Judge allows second blood vial as evidence in Bisard trial
A second vial of blood will be allowed as evidence in the trial of Indianapolis Metro Police Officer David Bisard.
Judge John Surbeck issued his ruling from Allen County Superior Court on Tuesday. Bisard's defense attorneys had sought to suppress the blood test results on the grounds that they were improperly handled.
But the judge ruled that the two vials of blood collected from Bisard on the day of the August 2010 crash that killed Eric Wells and critically injured two other motorcyclists are both admissible and subject to "foundational requirements of the Indiana Rules of Evidence."
Judge Surbeck ruled that Bisard "knowingly and voluntarily consented to a blood test pursuant to the offer made by officers of the Indianapolis Metropolitan Police Department" and that Bisard was in the company of his attorney "at the time of the offer and the test."
The judge also denied the defense's motion to sequester the jury, saying that media coverage in Allen County had not been excessive.

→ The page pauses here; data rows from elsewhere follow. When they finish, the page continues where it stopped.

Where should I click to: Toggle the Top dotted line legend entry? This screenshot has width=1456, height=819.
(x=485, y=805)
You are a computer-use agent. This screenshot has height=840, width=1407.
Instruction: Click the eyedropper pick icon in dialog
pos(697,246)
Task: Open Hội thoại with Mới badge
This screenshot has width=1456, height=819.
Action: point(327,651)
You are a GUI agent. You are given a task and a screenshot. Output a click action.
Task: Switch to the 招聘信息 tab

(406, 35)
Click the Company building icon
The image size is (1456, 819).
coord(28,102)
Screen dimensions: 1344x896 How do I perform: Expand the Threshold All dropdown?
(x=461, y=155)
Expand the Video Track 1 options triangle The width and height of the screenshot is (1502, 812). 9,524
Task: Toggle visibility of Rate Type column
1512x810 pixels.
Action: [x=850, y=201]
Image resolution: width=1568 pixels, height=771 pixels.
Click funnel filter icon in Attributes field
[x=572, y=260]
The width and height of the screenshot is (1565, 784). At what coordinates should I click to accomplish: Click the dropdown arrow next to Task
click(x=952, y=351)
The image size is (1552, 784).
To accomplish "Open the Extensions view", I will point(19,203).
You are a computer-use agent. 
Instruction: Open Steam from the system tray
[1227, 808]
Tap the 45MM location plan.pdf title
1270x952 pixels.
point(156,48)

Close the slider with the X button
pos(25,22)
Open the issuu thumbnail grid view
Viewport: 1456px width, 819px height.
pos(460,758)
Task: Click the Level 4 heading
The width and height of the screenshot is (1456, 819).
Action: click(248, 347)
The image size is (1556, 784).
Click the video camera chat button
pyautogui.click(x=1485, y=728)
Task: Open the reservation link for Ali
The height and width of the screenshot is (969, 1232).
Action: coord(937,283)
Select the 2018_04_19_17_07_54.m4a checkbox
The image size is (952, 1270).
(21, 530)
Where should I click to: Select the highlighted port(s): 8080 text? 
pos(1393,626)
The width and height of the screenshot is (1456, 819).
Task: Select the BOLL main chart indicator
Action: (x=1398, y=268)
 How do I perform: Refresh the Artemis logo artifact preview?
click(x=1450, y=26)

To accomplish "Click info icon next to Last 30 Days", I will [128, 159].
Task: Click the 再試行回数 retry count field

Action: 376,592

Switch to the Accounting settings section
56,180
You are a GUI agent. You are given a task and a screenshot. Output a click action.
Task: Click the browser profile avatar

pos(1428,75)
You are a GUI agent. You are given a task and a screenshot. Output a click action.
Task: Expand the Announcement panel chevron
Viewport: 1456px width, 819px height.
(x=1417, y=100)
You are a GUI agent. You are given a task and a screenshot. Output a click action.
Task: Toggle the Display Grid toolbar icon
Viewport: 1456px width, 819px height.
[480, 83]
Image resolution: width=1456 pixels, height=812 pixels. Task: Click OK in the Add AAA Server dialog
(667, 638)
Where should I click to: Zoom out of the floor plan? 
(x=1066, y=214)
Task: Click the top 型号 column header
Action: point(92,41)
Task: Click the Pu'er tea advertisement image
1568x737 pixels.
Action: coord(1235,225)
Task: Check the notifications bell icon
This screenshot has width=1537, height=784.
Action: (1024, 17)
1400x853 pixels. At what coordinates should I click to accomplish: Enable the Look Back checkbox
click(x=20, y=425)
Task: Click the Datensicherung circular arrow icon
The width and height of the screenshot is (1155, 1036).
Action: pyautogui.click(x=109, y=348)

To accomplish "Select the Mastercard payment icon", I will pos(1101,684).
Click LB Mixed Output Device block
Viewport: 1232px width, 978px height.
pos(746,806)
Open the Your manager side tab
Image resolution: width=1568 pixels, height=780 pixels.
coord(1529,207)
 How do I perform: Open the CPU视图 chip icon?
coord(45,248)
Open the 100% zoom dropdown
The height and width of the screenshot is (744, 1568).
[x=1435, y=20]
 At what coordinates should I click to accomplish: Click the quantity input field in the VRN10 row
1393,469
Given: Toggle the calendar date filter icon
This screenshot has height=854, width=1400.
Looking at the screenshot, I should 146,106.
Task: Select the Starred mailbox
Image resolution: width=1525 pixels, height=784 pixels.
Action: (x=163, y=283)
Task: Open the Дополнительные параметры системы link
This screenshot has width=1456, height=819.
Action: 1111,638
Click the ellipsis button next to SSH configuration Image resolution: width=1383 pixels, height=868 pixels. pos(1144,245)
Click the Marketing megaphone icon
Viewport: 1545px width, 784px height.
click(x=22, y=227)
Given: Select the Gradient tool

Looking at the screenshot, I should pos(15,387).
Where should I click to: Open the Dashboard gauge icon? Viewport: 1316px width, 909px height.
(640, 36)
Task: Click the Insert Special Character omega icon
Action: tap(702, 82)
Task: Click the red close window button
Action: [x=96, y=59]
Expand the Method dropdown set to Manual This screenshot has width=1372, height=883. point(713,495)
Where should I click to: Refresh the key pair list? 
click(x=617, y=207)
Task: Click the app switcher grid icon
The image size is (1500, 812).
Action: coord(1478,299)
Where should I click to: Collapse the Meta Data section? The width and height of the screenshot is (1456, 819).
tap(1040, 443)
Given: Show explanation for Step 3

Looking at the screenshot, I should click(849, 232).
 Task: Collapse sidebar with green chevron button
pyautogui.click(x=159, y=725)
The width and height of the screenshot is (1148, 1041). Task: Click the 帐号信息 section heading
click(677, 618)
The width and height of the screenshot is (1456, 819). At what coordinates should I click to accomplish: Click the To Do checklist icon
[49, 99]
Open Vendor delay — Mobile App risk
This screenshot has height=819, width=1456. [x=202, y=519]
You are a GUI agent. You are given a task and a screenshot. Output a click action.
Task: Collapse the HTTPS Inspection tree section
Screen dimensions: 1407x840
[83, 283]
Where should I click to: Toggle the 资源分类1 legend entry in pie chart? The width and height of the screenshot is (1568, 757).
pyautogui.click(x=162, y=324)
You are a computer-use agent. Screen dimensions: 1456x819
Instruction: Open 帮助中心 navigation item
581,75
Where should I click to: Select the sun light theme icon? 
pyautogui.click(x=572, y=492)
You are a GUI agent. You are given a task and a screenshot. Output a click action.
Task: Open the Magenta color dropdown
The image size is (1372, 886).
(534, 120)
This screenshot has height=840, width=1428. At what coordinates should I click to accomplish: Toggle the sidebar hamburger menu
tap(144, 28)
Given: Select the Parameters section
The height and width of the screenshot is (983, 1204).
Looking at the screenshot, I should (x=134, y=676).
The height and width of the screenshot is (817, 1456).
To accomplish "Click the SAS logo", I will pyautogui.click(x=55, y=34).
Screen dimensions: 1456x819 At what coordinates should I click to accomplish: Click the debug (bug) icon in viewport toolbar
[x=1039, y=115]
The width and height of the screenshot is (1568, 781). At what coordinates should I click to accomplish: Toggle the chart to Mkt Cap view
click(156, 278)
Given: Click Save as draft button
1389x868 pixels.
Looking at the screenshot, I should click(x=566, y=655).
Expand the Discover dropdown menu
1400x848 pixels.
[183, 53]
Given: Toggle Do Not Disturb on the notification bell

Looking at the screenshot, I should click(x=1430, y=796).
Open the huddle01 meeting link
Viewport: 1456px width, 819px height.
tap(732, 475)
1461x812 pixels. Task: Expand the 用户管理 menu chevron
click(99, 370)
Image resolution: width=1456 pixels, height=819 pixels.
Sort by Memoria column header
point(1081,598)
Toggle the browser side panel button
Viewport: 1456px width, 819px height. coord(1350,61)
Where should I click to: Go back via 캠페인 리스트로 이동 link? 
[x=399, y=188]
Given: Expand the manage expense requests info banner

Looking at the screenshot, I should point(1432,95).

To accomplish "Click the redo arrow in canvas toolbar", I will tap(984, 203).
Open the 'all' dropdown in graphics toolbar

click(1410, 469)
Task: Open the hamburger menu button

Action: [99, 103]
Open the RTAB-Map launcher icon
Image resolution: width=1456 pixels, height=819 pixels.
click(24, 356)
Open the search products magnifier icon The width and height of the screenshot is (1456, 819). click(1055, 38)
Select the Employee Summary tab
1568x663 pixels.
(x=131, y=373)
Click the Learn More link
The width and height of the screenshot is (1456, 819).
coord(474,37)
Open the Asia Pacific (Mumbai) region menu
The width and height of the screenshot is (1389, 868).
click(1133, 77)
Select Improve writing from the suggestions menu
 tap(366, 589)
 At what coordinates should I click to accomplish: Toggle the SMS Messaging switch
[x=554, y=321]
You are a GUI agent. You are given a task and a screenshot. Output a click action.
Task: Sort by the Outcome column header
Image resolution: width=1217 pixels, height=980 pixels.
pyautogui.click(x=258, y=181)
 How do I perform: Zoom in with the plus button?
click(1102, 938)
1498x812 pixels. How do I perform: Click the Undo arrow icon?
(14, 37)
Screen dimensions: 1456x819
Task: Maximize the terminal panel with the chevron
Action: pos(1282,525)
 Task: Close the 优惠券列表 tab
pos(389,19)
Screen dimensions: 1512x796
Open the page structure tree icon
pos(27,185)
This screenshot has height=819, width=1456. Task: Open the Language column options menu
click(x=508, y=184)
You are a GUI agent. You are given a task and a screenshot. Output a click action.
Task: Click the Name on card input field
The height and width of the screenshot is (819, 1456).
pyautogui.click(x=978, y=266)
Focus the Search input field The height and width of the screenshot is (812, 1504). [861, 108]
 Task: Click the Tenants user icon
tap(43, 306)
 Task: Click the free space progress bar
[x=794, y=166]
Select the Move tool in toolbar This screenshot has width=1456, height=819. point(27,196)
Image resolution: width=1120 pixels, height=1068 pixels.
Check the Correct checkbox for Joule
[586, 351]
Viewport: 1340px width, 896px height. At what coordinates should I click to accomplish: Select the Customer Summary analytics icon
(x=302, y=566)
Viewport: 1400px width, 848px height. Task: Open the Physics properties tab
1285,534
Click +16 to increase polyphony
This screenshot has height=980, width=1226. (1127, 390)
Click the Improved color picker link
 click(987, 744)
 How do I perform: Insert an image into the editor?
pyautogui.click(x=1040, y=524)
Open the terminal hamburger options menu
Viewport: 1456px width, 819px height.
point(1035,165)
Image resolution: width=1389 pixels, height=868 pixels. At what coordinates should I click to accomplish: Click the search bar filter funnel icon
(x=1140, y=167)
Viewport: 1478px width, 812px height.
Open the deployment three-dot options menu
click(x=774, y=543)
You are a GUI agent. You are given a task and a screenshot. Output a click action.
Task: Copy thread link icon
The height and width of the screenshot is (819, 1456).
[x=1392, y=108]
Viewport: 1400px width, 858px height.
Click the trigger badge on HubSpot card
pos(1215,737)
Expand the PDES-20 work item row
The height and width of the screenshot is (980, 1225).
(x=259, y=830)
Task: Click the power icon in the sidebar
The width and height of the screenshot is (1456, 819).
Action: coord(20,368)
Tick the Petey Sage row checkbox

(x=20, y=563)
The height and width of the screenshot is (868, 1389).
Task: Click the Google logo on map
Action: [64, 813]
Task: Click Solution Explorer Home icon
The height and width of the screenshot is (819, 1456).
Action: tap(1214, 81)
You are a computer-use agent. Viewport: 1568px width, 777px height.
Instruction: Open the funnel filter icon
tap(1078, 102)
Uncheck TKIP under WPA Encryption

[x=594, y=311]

The trial was moved from Marion to Allen County because of "significant media coverage" in Marion County.
"Sequestration of a jury in a non-capital case such as this is an extraordinary remedy causing significant inconvenience to jurors requested to serve," the judge said in his final statement on the matter. He said that "remedies exist, which the Court intends to use, which will assure the Defendant a fair trial before jurors who are not influenced by trial publicity without the need to sequester the jury."
Judge Surbeck also granted the state's motion to quash Bisard's request for the production of certain documents related to the case.